Tabnak reports that President Ahmadinejad has filed a lawsuit against member of Parliament Ali Motahari. The charges are unspecified --- Motahari declined to comment, coyly saying, "Making this case public would only Ahmadinejad."

Let's take a look. Motahari is no ordinary MP. The son of Ayatollah Morteza Motahhari, one of the key figures in the Islamic Republic until his assassination soon after the Islamic Revolution, the conservative is allied with Speaker of Parliament Ali Larijani. Indeed, he is so allied that he may have be involved in ongoing talks with Larijani, MP Ahmad Tavakoli, and Secretary of the Expediency Council Mohsen Rezaei on moves to curb the President's authority or even remove him from office.

And Tabnak, which brought out the story? It's linked with...Mohsen Rezaei.

2015 GMT: Political Prisoner Watch. Ali Malihi, an officer of the alumni organisation Advar-e Tahkim Vahdat, has been sentenced to four years in prison. An appellate court has confirmed the four-year sentence of activist Amir Khosro Dalirsani.

2010 GMT: Majid Tavakoli's New Message. Daneshjoo News carries what it claims is a letter from detained student activist Majid Tavakoli: "Dictators Only Fear the Brave Who Resist".

1800 GMT: Khatami Targets the Economy. Speaking to students, former President Mohammad Khatami has taken aim at the Government's economic record, noting the lack of growth and asking, "Where has $400 billion in oil revenues over the last five years gone?"

1650 GMT: Fatwa Watch. Amidst all the rumblings over the Supreme Leader's "I am the Rule of the Prophet" declaration, Ayatollah Khamenei has received public support from one prominent figure: Tehran Mayor Mohammad-Baqer Qalibaf.

1640 GMT: Political Prisoner Watch. The detainees on hunger strike in Evin Prison --- HRANA says there are 17 --- have issued five conditions for ending their protest.

155 GMT: Mourning. Footage has been posted of the funeral of prominent Iranian singer Mohammad Nouri, with crowd singing one of Nouri's song. A video of a 2007 performance has also been put up.

1545 GMT: Protests. Rah-e-Sabz reports, from human rights activists, that there were demonstrations in Tabriz in Iranian Azerbaijan on Sunday with demands for linguistic and cultural rights. Twelve people have been arrested.

1440 GMT: A Question to the Minister. Minister of Industries and Mines Ali Akbar Mehrabian has said Iran will stop imports from countries which have imposed sanctions on Tehran: "The Islamic Republic's market will be closed to the consuming goods …of countries which prevent the entry of technology, machineries and equipment to Iran."

So, Minister Mehrabian, you'll be saying "No thanks" to gasoline from Russia and China?

1355 GMT: Ahmadinejad "Zionist Assassins are After Me". This just gets better or better (or, worse and worse, depending on perspective)....
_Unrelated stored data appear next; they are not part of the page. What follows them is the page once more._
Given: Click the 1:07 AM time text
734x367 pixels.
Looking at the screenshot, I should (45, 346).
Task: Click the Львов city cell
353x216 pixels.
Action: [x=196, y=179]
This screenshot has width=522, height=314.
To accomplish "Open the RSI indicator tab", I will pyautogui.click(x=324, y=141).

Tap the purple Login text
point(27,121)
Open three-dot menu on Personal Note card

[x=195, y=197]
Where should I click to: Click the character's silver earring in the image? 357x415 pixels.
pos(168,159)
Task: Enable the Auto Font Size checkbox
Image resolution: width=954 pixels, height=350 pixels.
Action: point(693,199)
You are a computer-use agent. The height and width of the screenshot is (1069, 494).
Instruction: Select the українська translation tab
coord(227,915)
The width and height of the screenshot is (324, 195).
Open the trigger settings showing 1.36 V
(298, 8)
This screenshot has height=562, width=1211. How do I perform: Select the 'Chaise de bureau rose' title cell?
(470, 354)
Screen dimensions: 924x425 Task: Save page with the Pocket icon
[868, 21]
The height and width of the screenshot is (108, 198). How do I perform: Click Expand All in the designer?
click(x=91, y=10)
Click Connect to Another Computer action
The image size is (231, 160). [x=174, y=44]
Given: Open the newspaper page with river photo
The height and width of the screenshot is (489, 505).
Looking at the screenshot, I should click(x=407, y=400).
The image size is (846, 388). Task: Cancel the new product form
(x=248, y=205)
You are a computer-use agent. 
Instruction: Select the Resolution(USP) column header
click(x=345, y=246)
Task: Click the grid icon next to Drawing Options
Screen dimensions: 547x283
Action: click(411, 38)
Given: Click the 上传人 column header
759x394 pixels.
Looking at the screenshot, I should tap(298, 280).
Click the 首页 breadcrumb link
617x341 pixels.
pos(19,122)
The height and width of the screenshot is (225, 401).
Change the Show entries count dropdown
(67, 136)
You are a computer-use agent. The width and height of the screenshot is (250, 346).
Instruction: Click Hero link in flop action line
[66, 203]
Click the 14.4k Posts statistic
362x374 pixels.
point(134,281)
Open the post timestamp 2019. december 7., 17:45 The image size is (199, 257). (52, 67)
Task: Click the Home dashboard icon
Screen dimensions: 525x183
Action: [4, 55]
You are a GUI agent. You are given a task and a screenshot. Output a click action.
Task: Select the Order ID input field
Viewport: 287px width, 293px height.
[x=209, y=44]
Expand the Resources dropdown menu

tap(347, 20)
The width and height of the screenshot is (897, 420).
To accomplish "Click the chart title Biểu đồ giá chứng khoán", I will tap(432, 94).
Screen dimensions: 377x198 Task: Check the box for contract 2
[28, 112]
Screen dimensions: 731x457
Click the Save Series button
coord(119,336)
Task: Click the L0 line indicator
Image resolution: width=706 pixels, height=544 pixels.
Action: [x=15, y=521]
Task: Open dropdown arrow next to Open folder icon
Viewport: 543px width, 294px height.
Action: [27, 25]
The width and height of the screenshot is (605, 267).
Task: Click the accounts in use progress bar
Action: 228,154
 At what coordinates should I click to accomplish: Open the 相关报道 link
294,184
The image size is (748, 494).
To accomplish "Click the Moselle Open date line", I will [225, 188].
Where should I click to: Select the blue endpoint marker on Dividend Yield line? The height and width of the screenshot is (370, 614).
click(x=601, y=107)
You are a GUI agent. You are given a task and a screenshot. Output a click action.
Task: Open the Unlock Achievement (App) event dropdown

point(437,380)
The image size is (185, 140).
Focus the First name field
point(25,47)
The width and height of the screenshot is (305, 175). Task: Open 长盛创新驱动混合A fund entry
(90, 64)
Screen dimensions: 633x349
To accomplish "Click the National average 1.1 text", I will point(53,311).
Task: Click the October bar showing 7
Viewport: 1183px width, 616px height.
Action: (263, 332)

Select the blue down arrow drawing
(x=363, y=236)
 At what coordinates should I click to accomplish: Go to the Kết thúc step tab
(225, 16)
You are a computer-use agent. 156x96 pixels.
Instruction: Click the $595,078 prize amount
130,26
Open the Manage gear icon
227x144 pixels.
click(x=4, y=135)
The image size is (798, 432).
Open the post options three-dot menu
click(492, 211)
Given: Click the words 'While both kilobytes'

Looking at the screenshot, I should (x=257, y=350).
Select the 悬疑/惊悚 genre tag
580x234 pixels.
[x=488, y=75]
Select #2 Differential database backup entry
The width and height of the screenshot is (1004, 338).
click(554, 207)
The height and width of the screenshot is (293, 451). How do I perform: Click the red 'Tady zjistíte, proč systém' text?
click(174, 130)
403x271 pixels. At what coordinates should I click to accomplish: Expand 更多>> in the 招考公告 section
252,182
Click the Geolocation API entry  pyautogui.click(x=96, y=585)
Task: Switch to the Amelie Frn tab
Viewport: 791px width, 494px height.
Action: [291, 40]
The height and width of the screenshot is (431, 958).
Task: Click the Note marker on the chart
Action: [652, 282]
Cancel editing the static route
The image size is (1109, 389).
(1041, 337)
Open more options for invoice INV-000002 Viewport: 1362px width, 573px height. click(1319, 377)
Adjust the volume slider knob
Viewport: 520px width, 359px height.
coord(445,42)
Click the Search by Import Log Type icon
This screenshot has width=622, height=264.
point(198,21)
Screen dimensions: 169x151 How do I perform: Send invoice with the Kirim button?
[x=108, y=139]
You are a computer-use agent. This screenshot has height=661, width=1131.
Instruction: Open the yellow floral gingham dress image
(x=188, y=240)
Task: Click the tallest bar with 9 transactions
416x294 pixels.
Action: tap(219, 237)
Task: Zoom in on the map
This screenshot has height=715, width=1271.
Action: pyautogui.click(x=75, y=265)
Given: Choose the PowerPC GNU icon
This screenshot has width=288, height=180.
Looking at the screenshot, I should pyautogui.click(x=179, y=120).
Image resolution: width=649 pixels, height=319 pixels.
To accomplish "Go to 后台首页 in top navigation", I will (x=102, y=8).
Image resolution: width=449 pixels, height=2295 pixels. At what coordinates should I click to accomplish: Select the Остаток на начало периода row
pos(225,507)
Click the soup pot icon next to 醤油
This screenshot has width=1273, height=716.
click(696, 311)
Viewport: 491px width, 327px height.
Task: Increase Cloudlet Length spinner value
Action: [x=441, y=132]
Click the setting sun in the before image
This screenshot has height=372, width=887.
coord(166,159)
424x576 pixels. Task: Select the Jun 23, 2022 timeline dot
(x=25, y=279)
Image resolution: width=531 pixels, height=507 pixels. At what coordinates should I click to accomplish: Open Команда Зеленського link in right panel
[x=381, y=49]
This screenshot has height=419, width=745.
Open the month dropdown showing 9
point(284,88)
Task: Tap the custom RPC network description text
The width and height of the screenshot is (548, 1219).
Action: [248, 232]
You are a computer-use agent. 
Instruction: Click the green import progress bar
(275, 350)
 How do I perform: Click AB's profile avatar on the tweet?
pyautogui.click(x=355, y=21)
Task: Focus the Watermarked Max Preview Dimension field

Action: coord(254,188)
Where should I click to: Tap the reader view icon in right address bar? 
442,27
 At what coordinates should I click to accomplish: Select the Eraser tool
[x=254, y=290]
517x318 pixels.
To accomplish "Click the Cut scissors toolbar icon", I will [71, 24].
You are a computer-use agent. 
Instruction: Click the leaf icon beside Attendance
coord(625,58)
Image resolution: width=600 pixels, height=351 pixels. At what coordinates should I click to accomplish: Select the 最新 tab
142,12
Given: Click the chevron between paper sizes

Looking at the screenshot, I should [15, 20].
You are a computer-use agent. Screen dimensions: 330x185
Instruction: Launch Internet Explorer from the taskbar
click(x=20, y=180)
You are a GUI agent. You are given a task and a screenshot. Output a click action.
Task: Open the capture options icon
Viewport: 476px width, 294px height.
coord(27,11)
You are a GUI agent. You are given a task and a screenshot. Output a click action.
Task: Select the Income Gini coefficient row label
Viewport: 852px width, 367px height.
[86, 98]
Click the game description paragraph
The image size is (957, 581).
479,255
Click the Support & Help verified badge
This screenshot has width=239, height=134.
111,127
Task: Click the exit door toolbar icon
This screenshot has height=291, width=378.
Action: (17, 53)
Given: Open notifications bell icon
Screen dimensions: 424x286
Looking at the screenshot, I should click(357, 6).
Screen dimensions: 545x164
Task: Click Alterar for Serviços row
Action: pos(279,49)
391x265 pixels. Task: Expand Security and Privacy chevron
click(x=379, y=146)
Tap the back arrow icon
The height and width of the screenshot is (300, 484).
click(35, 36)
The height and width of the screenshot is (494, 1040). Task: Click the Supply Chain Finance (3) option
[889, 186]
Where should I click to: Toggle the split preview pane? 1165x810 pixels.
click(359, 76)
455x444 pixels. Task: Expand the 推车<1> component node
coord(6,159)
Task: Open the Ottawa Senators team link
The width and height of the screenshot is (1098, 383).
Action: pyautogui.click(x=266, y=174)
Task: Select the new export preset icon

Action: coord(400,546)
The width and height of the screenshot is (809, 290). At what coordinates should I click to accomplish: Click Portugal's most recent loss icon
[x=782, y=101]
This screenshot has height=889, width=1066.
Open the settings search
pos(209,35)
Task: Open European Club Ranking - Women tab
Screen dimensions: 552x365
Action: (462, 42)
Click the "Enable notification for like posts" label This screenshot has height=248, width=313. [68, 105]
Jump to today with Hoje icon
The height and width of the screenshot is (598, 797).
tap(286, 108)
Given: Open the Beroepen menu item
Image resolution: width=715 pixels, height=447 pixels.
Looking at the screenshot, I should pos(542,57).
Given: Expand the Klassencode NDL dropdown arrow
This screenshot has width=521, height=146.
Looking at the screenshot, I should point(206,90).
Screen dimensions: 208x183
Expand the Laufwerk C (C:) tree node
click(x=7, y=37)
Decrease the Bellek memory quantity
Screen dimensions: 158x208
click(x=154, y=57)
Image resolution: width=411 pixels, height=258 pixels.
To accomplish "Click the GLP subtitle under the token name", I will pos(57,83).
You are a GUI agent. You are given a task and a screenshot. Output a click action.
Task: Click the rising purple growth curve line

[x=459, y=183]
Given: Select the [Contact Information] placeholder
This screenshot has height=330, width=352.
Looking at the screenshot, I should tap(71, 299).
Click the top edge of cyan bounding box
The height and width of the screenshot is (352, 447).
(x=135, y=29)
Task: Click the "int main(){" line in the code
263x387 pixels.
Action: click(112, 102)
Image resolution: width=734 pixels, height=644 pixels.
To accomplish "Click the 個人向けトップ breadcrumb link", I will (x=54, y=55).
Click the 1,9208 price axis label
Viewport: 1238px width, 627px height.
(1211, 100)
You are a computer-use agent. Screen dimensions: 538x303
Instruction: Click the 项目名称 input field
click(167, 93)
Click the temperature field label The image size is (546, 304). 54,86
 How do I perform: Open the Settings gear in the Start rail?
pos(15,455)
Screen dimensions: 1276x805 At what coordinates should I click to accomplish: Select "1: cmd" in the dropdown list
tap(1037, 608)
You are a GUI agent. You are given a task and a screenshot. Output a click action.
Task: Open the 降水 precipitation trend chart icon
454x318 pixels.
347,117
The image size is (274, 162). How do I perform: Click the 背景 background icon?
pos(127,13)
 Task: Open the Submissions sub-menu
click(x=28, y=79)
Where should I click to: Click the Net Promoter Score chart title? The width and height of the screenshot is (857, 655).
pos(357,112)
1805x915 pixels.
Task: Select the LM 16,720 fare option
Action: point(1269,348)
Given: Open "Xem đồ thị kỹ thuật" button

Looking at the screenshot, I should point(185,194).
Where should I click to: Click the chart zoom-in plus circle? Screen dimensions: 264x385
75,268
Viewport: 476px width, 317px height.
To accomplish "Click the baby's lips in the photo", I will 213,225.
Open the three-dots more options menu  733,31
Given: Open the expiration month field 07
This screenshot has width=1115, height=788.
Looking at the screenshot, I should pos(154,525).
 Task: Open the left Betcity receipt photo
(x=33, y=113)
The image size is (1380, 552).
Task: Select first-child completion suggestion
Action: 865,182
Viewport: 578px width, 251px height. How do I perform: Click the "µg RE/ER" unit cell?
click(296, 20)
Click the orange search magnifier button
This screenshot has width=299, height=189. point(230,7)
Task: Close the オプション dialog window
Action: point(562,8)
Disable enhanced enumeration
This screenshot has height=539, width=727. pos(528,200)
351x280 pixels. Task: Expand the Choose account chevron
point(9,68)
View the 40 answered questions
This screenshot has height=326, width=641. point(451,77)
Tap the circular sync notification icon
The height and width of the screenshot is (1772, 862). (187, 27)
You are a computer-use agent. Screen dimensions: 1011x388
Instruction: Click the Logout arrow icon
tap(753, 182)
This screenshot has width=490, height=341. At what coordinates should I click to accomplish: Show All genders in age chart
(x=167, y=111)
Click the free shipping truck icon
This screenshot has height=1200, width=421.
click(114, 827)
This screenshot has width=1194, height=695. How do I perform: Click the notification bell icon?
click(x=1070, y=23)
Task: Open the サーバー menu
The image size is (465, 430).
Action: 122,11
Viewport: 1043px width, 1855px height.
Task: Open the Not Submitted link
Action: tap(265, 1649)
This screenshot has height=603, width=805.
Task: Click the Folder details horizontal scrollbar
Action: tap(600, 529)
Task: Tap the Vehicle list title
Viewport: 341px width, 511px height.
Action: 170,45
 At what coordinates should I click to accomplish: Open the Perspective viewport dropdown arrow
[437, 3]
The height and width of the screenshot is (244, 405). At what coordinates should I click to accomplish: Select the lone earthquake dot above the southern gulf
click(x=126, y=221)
So the President spoke this morning to the conference of Iranians from abroad (which, remember, "hardline" Keyhan has already claimed included a "CIA associate" invited by the Iranian Government). Ahmadinejad's significant statement --- that "we want a higher-level dialogue" with the US --- has already been left behind by his grandstanding follow-up that he wants to speak publicly with President Obama "one on one" in the US this September.

But then Ahmadinejad takes the speech in another direction, pretty much ensuring that any importance is lost outside Iran: "Stupid Zionists" are trying to hire assassins to take him out.

1350 GMT: The Missing Lawyer. Persian2English posts the English translation of the letter from human rights lawyer Mohammad Mostafaei, still in hiding after last week's attempt to arrest him (see separate analysis), to Tehran Prosecutor General Abbas Jafari Dowlatabadi calling for the release of his wife and brother-in-law from prison.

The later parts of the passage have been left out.